Question

Match each item from List-I with the correct answer from List-II:

• A. Number of ways in which 3 squares of unit length can be chosen on a 8 x 8 chessboard, so that all squares are in same diagonal line is
• B. Number of words that can be formed using the letters of the word 'LIVELIHOOD' if each word contains three letters is
• C. Number of five element subset, that can be chosen from the set of the first 11 natural numbers so that at least two of the five elements are consecutive is
• D. Number of ways in which the letters of the word 'ABBCABBC' can be arranged such that the word ABBC does not appear is any word is

Answer 1

(P) → 392 [Option (3)], (Q) → 264 [Option (4)], (R) → 441 [Option (1)], (S) → 361 [Option (2)]

Answer 2

We match each item from List‑I with the correct answer from List‑II as follows:

(P) Number of ways in which 3 squares on an 8×8 chessboard can be chosen so that they all lie on the same diagonal

A chessboard has two families of diagonals (in both the “/” and “\” directions). For one family (say “\” direction) the diagonals have lengths: 1, 2, 3, 4, 5, 6, 7, 8, 7, 6, 5, 4, 3, 2, 1.

Only those diagonals with length L ≥ 3 contribute and the number chosen from a diagonal of length L is C(L, 3). For one direction the sum is: C(3,3)+C(4,3)+C(5,3)+C(6,3)+C(7,3)+C(8,3)+C(7,3)+C(6,3)+C(5,3)+C(4,3)+C(3,3) = 1+4+10+20+35+56+35+20+10+4+1 = 196. Since both diagonal directions are identical, total = 2×196 = 392.

Thus, (P) = 392 → Option (3).

(Q) Number of three‐letter words formed using the letters of “LIVELIHOOD”

Letters in LIVELIHOOD (10 letters): ‑ Frequency: L(2), I(2), O(2), and V, E, H, D (each 1).

Two cases:

1. All three letters distinct: There are 7 distinct letters. Arrangements = P(7,3) = 7×6×5 = 210.

2. Two letters identical and one different: Only letters with at least 2 copies (L, I, O) can be repeated. For any such letter, choose one different letter (from the remaining 6 distinct letters) and arrange A, A, B in 3!/2! = 3 ways. Total = 3×6×3 = 54.

Thus, total words = 210 + 54 = 264. So, (Q) = 264 → Option (4).

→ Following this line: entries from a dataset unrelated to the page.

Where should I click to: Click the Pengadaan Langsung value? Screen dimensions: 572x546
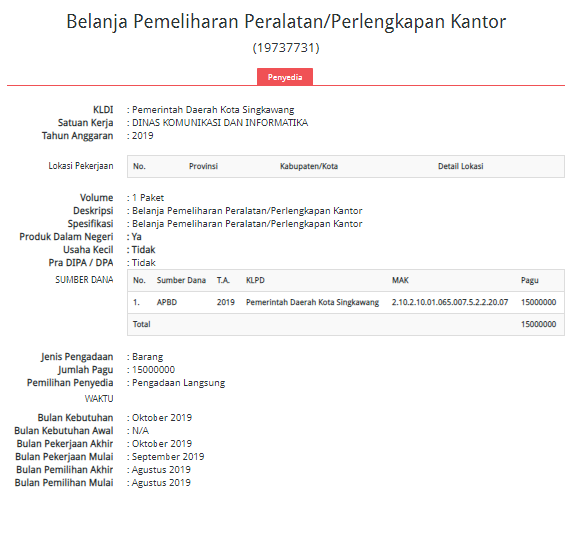[178, 383]
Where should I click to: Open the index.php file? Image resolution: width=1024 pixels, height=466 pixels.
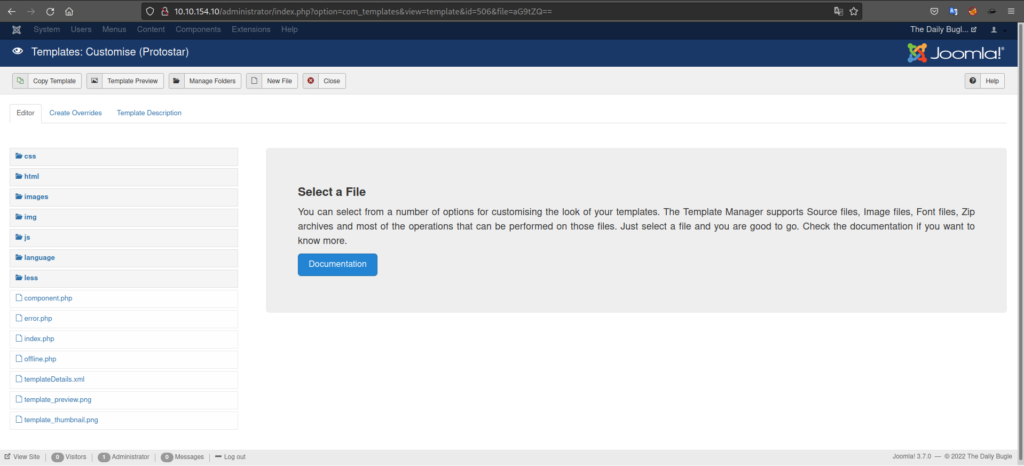pyautogui.click(x=39, y=339)
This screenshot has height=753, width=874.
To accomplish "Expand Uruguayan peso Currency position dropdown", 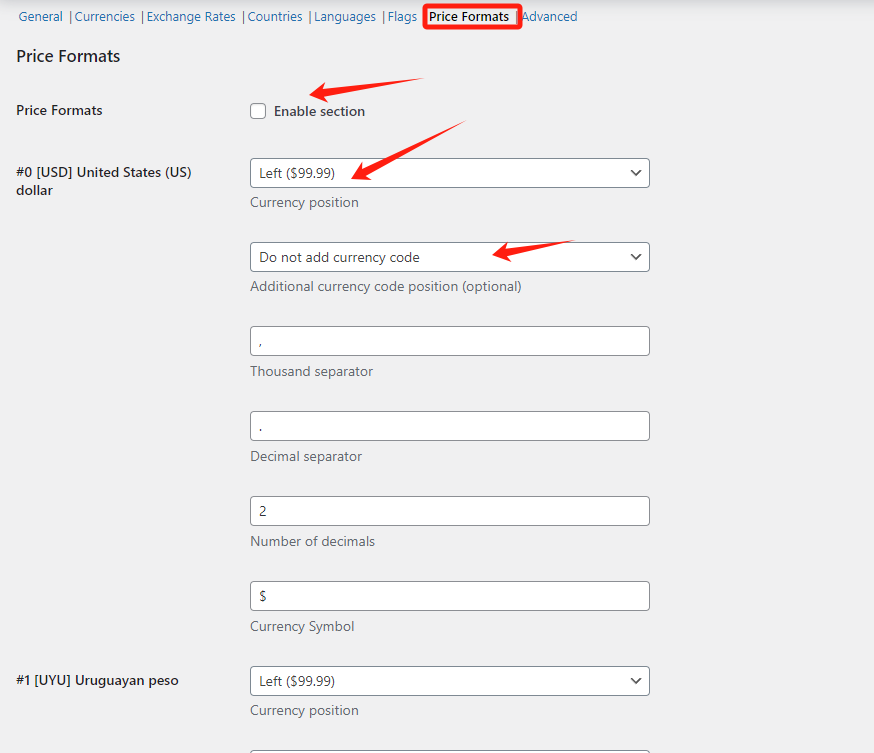I will pos(449,681).
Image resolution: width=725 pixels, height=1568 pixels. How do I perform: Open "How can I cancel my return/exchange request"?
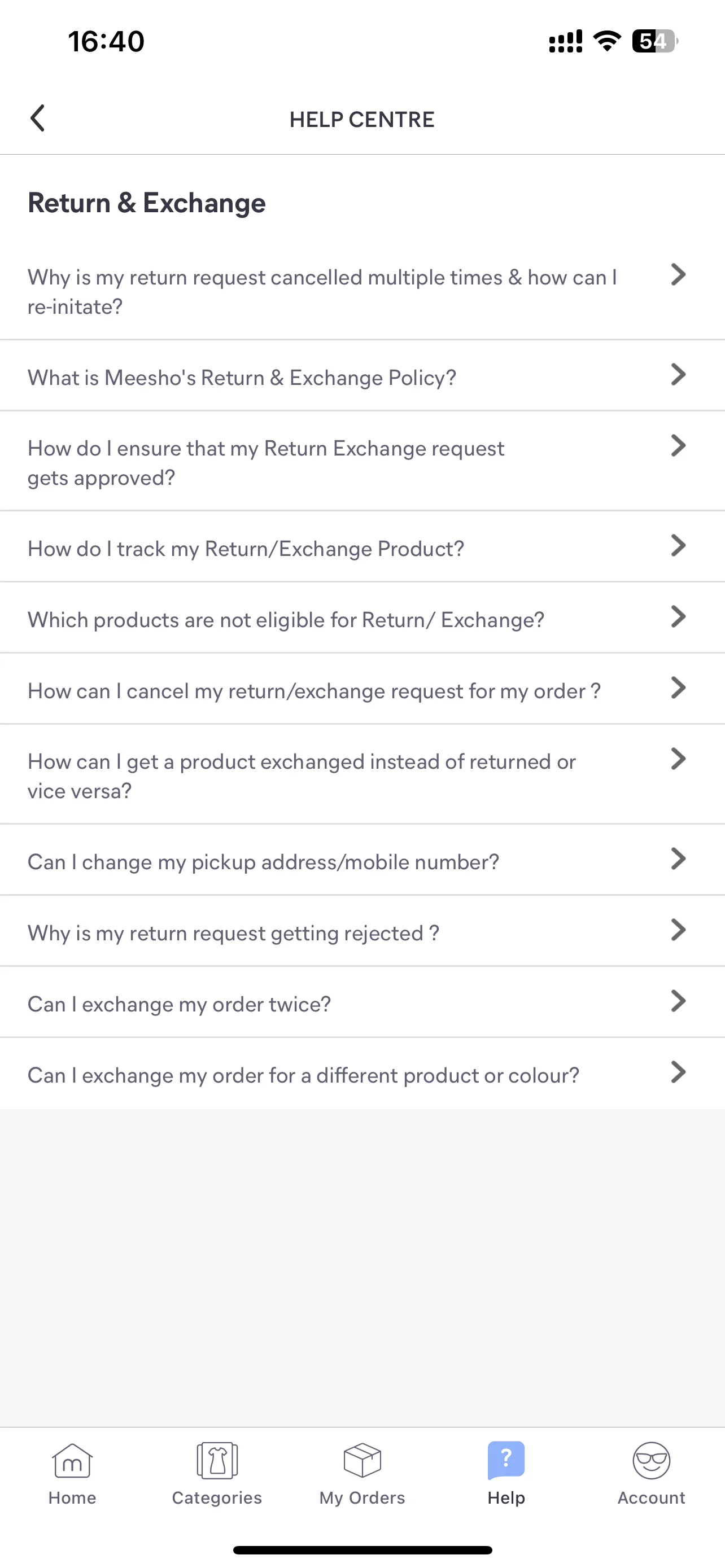(362, 689)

(R) Number of 5‑element subsets from the first 11 natural numbers with at least two consecutive numbers

Total 5‑element subsets = C(11, 5) = 462.

Subsets with no two consecutive numbers = C(11 – 5 + 1, 5) = C(7, 5) = 21.

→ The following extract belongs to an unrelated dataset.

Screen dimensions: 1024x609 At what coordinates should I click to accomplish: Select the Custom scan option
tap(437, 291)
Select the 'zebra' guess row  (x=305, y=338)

So, subsets with at least one pair consecutive = 462 – 21 = 441. Thus, (R) = 441 → Option (1).

(S) Number of arrangements of “ABBCABBC” in which “ABBC” does NOT appear as a block

Total arrangements of “ABBCABBC” (8 letters with A(2), B(4), C(2)) are: = 8!/(2!4!2!) = 420.

Now count arrangements that DO contain “ABBC” as a contiguous block. Treat “ABBC” as a single entity (block X). Removing the letters in one block from the multiset: Original: A(2), B(4), C(2). After removing “A, B, B, C”: remaining: A(1), B(2), C(1) (4 letters). Now we arrange the 5 objects: X, A, B, B, C. Number of arrangements = 5!/(2!) = 60. However, note that if the arrangement contains two occurrences of “ABBC” (which happens only in the unique case “ABBCABBC”), it is over‐counted. Since the arrangement “ABBCABBC” appears in 2 ways in this scheme, subtract 1. Thus, arrangements with “ABBC” appearing = 60 – 1 = 59.

So, arrangements avoiding “ABBC” = 420 – 59 = 361. Thus, (S) = 361 → Option (2).

Summary: For (P), sum C(L,3) over diagonals of length ≥ 3 in both directions. For (Q), add arrangements with 3 distinct letters and with one pair of identical letters. For (R), subtract the no‐consecutive subsets from total subsets. For (S), compute total arrangements and subtract those having “ABBC” (using block method with an adjustment for double counting).